Exercise details -> From the line containing "Instruction: Click the Quote" to the last line of the records below, retype every line exactly and output nothing else.

(Records from a data collection)
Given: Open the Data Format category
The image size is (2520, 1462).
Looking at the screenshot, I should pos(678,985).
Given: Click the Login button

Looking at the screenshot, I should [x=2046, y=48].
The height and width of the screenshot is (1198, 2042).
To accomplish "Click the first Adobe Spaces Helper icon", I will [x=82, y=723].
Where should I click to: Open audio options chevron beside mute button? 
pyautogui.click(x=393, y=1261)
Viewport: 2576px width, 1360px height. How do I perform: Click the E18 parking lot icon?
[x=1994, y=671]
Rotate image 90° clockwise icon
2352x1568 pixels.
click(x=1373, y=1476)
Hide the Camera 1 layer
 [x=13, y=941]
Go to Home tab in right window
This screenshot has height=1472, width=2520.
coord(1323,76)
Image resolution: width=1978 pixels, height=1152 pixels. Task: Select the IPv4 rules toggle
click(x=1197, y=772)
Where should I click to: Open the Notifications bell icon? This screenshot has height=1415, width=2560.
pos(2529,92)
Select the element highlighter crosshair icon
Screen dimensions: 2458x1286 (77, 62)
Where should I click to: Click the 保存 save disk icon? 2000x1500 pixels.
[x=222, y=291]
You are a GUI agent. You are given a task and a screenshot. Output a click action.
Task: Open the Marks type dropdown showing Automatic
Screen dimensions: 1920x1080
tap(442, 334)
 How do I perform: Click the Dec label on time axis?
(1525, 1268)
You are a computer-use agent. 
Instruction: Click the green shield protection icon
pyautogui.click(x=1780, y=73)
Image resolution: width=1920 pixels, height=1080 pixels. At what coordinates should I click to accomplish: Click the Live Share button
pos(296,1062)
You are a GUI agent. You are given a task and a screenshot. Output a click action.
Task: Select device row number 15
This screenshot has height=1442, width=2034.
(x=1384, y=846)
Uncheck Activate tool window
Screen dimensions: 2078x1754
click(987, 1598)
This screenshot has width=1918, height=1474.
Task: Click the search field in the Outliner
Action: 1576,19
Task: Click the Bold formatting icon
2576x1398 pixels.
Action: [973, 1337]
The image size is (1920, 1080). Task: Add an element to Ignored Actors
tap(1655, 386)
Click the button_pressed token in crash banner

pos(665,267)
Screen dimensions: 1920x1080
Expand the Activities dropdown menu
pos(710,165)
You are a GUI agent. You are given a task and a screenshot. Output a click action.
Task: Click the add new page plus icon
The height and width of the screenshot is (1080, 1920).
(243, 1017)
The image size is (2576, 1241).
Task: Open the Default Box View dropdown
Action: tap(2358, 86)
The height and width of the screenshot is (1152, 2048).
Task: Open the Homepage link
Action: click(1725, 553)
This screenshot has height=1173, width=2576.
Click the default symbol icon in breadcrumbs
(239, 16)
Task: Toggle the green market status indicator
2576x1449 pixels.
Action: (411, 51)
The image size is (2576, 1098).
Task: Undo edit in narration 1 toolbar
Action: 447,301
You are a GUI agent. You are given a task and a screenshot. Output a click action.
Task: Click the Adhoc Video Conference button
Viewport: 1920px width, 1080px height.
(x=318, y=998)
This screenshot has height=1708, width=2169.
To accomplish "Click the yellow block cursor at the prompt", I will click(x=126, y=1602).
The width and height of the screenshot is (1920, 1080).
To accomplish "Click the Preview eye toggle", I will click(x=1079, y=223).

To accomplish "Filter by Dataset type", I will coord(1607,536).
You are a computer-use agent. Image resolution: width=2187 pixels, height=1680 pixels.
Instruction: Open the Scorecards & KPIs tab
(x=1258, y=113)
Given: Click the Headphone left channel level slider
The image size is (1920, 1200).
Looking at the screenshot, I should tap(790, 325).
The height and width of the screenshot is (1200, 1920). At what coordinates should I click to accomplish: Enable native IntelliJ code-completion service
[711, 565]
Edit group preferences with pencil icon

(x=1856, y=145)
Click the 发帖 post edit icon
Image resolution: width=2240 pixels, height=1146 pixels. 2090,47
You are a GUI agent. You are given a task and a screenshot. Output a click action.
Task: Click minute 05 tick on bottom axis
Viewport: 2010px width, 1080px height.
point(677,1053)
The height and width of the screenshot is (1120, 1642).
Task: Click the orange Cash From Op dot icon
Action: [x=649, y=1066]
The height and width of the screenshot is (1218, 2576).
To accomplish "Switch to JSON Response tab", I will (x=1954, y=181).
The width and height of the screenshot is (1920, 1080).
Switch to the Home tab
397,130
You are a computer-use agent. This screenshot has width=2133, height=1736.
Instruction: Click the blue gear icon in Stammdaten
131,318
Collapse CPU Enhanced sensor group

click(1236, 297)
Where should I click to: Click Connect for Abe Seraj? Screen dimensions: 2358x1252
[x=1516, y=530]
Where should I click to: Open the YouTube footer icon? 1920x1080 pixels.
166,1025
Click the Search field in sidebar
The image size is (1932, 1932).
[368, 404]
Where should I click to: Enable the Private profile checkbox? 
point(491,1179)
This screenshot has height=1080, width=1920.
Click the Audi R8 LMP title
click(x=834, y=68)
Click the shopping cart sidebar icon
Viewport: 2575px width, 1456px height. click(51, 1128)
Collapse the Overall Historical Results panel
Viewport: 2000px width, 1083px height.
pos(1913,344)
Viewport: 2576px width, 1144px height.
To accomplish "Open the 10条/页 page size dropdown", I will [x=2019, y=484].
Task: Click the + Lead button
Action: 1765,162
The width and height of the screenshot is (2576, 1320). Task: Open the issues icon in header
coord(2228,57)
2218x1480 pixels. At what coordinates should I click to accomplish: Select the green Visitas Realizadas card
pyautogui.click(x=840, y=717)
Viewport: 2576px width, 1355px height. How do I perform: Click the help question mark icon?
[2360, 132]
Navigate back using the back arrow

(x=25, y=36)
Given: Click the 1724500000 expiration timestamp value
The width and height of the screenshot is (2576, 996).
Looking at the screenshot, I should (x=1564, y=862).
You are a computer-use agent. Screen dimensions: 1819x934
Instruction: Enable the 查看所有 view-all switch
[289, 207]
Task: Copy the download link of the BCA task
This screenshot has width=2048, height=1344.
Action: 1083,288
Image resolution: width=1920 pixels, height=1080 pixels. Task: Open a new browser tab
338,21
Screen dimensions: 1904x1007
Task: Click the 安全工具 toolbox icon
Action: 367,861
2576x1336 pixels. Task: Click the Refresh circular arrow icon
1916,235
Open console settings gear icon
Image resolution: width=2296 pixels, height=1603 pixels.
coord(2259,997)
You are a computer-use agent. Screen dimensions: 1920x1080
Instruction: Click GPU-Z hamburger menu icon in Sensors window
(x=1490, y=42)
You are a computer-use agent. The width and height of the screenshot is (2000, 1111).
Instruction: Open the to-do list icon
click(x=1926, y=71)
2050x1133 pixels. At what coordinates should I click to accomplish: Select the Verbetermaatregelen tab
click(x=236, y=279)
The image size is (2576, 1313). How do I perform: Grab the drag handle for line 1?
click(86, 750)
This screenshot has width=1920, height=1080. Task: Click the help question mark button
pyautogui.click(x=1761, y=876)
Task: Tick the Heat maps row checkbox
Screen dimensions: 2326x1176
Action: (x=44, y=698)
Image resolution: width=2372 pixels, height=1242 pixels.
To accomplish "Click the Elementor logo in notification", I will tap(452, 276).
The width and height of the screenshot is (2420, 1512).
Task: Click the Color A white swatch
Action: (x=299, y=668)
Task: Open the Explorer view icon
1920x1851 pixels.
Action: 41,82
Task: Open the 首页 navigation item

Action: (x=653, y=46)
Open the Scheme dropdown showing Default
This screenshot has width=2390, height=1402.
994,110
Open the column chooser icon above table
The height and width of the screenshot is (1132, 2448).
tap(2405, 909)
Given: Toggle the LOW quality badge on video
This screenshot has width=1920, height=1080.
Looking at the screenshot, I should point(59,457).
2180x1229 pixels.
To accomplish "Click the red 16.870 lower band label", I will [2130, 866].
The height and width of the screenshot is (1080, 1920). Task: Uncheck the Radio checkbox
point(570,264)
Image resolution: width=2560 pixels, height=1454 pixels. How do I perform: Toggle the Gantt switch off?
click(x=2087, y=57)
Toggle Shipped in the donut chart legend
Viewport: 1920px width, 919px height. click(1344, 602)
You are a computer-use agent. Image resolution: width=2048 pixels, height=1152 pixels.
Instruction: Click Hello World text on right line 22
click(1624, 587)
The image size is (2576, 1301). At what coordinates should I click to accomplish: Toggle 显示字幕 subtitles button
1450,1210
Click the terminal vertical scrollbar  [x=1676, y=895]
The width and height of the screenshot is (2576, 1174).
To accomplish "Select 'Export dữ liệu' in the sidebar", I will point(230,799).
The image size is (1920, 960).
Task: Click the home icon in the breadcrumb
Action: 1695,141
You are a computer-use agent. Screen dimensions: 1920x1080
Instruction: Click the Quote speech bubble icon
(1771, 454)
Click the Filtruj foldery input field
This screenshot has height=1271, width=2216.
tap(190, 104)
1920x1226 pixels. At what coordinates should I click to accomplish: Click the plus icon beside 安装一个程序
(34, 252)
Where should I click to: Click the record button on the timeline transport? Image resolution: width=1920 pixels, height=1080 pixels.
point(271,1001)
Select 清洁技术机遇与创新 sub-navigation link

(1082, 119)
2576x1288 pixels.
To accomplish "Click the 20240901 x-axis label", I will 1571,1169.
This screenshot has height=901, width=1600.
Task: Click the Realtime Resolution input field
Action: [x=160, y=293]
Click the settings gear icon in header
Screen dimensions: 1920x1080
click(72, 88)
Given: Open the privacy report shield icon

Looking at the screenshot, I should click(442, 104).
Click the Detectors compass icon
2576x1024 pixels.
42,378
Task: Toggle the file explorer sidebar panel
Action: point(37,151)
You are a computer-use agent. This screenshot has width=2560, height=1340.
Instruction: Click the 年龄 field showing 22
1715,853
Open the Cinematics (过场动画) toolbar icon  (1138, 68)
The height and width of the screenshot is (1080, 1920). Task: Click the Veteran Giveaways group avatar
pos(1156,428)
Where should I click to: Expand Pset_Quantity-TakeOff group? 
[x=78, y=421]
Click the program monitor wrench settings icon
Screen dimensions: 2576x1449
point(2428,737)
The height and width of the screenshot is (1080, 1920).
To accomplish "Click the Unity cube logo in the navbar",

Answer section ->
Instruction: Click the Quote speech bubble icon
(1771, 454)
Click the Filtruj foldery input field
This screenshot has height=1271, width=2216.
tap(190, 104)
1920x1226 pixels. At what coordinates should I click to accomplish: Click the plus icon beside 安装一个程序
(34, 252)
Where should I click to: Click the record button on the timeline transport? Image resolution: width=1920 pixels, height=1080 pixels.
point(271,1001)
Select 清洁技术机遇与创新 sub-navigation link

(1082, 119)
2576x1288 pixels.
To accomplish "Click the 20240901 x-axis label", I will 1571,1169.
This screenshot has height=901, width=1600.
Task: Click the Realtime Resolution input field
Action: [x=160, y=293]
Click the settings gear icon in header
Screen dimensions: 1920x1080
click(72, 88)
Given: Open the privacy report shield icon

Looking at the screenshot, I should click(442, 104).
Click the Detectors compass icon
2576x1024 pixels.
42,378
Task: Toggle the file explorer sidebar panel
Action: point(37,151)
You are a computer-use agent. This screenshot has width=2560, height=1340.
Instruction: Click the 年龄 field showing 22
1715,853
Open the Cinematics (过场动画) toolbar icon  (1138, 68)
The height and width of the screenshot is (1080, 1920). Task: Click the Veteran Giveaways group avatar
pos(1156,428)
Where should I click to: Expand Pset_Quantity-TakeOff group? 
[x=78, y=421]
Click the program monitor wrench settings icon
Screen dimensions: 2576x1449
point(2428,737)
The height and width of the screenshot is (1080, 1920).
To accomplish "Click the Unity cube logo in the navbar",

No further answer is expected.